START PROVIDED DATA

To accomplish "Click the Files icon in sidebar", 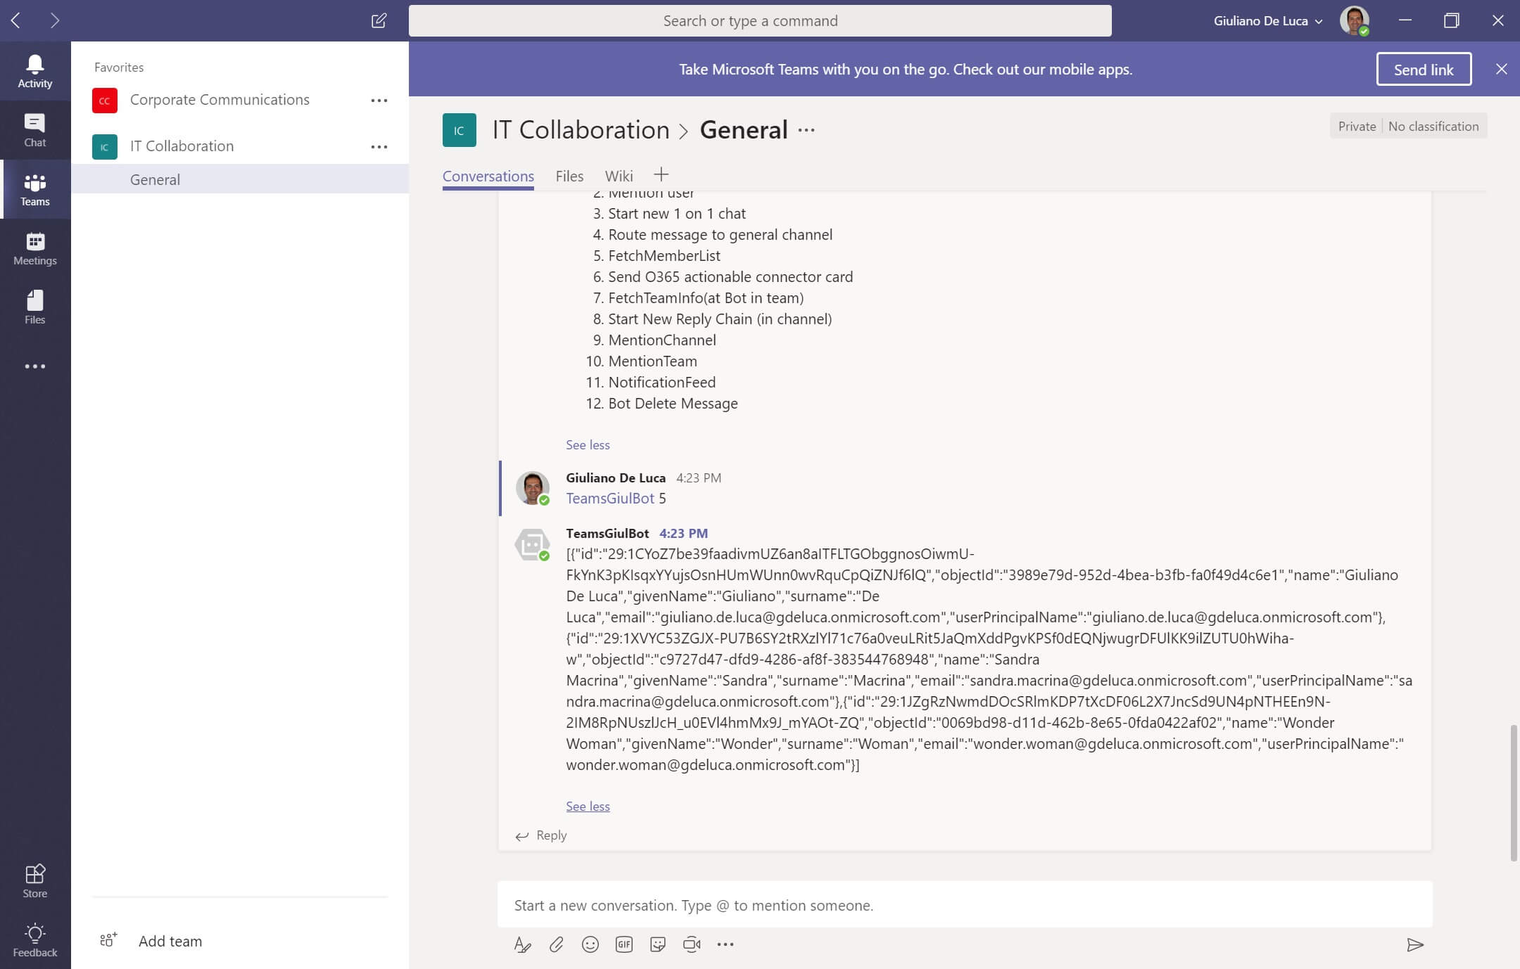I will [34, 307].
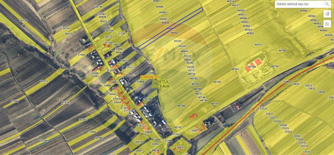Open the map legend list button
Viewport: 334px width, 155px height.
click(327, 24)
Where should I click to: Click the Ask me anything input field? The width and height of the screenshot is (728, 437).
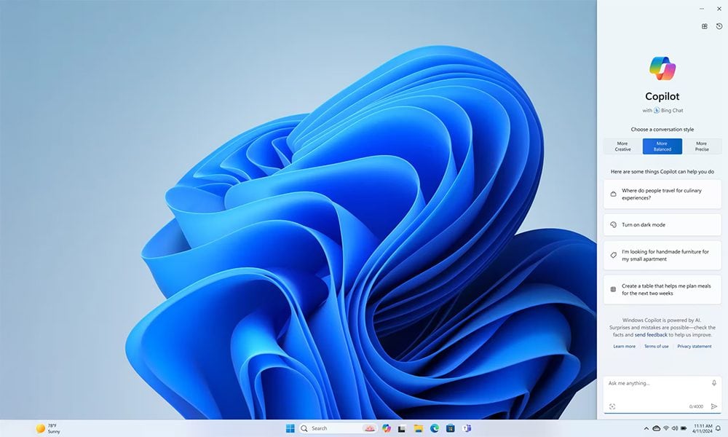click(x=657, y=384)
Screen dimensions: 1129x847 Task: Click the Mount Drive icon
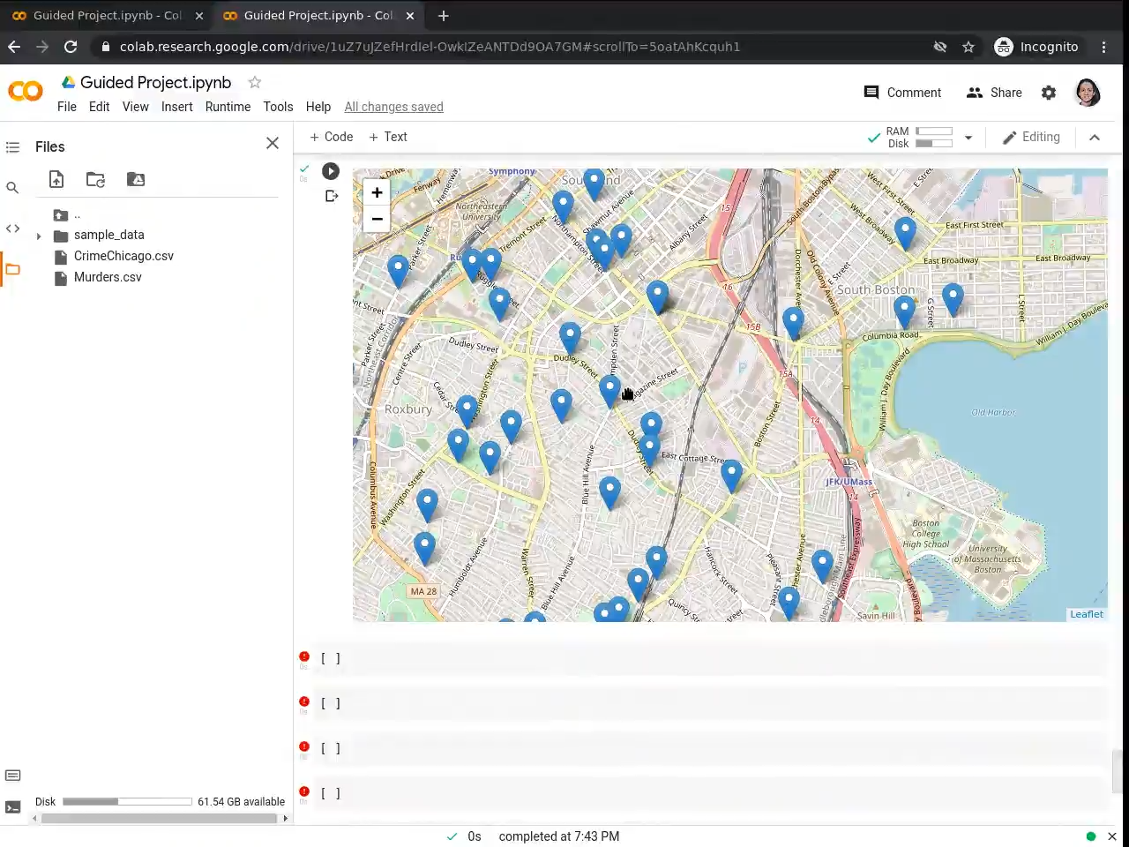tap(136, 180)
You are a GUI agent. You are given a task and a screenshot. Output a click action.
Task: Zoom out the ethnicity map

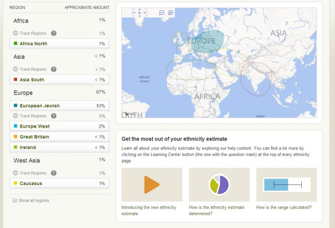(162, 13)

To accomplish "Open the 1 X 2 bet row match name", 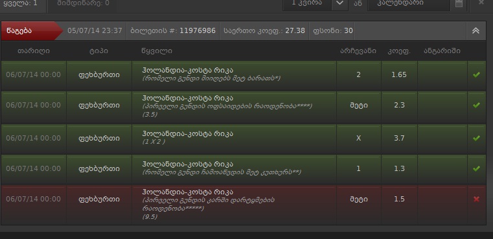I will click(x=187, y=133).
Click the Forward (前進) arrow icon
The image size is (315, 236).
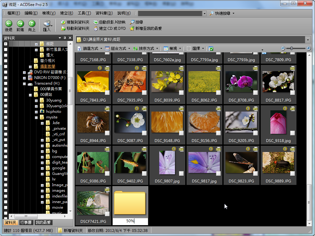20,24
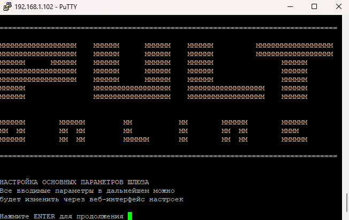Click the top equals-sign separator line
The height and width of the screenshot is (220, 349).
[168, 28]
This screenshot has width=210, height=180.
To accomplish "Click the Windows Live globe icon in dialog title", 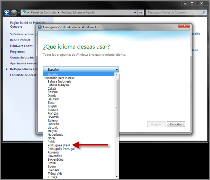I will click(x=40, y=27).
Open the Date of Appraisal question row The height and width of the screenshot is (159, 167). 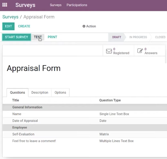(85, 121)
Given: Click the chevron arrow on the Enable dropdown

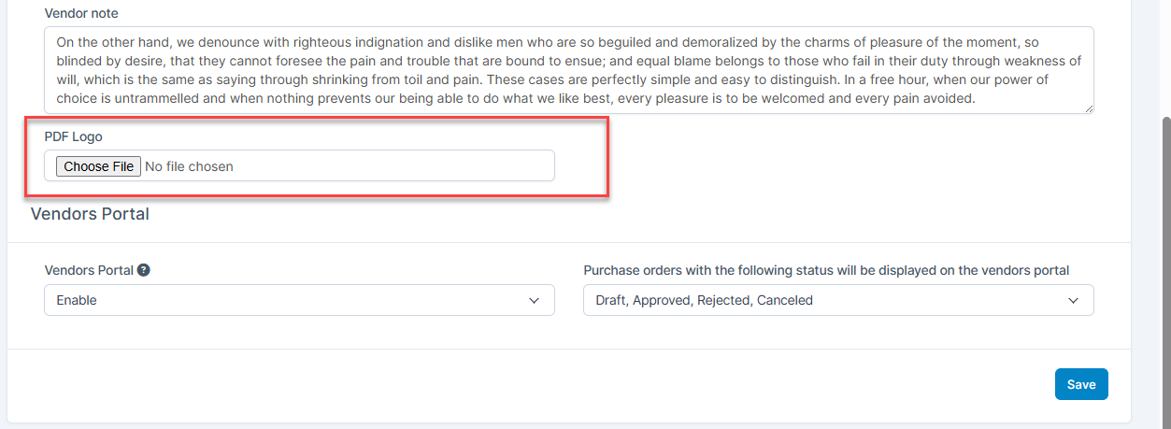Looking at the screenshot, I should coord(534,301).
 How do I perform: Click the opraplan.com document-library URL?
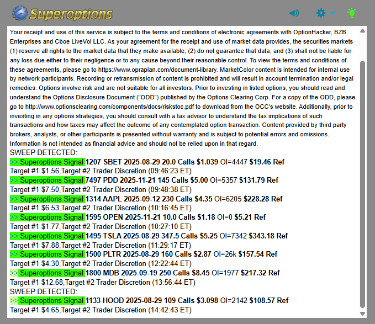[175, 70]
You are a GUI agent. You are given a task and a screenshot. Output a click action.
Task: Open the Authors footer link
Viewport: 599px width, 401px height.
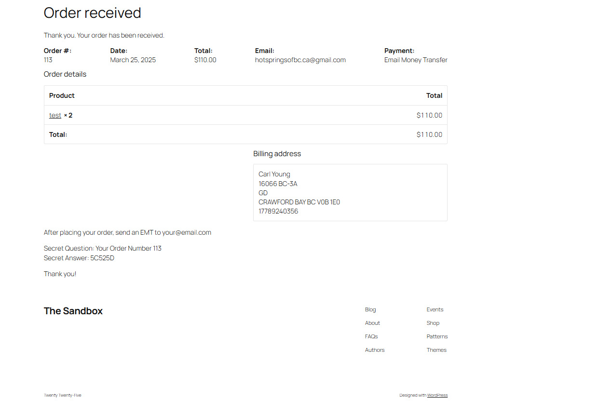[375, 349]
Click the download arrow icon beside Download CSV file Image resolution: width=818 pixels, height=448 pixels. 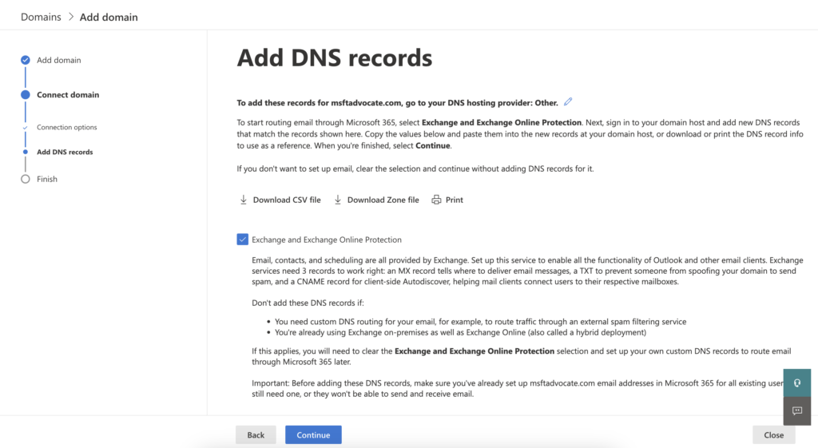(x=244, y=200)
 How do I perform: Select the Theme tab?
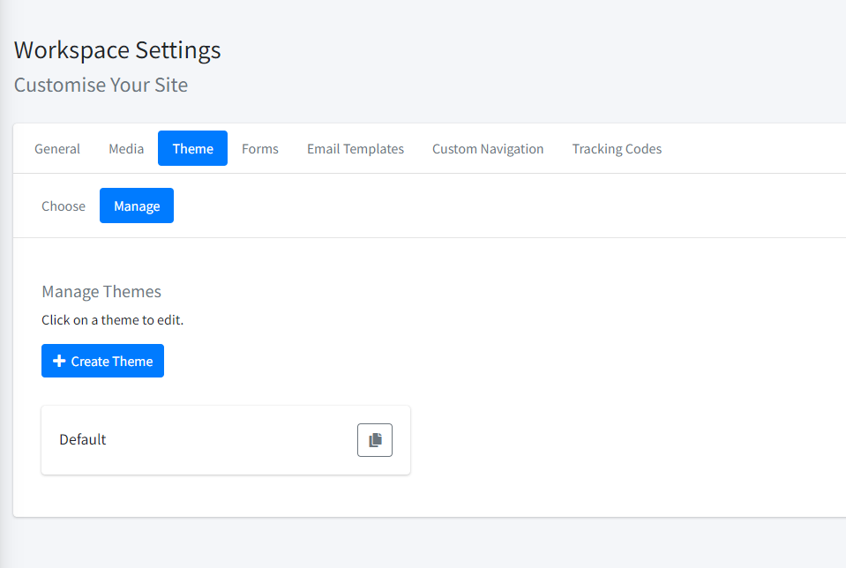[192, 148]
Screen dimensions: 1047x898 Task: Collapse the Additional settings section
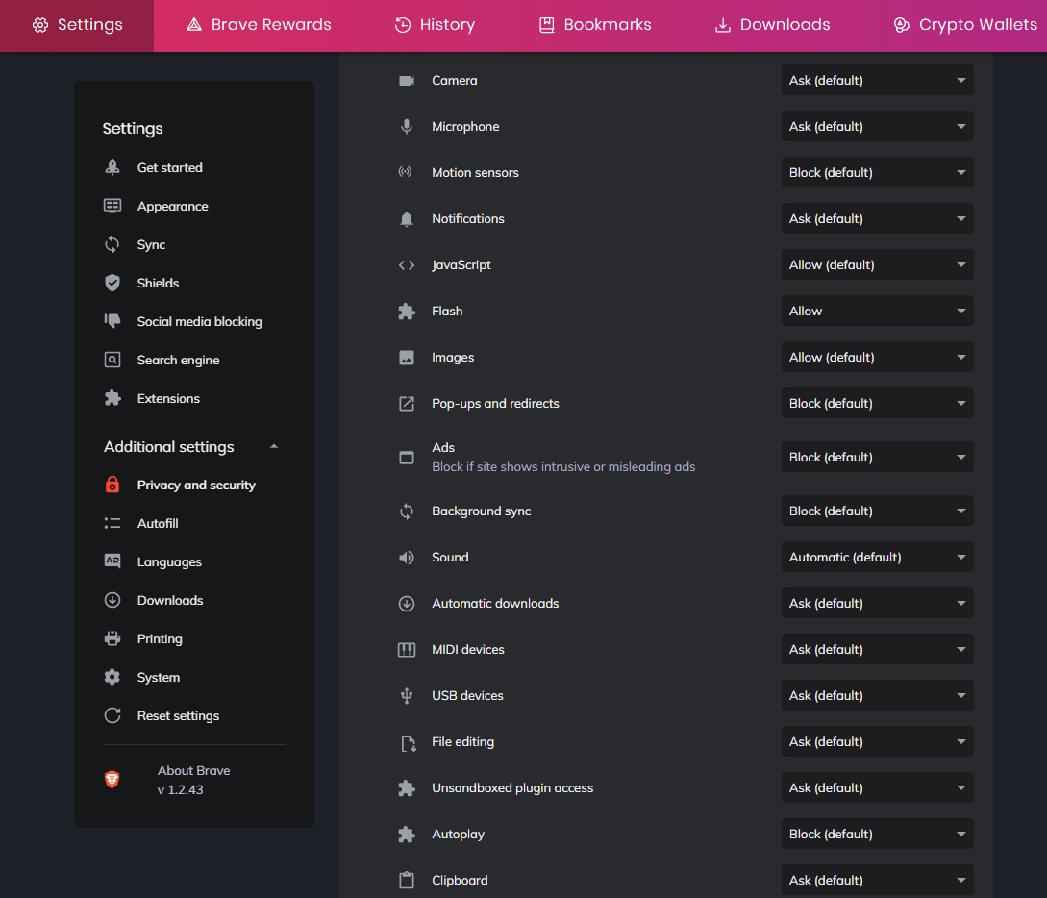click(274, 447)
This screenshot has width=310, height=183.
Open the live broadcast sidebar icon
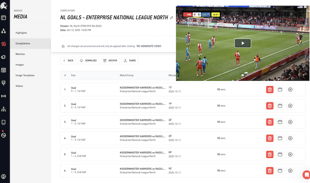click(x=4, y=96)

END PROVIDED DATA

▶ [TASK INSTRUCTIONS]:
In the records above, find every line that contains the word "This" and copy it.

▶ [WRITTEN RESPONSE]:
This screenshot has width=210, height=180.
This screenshot has width=310, height=183.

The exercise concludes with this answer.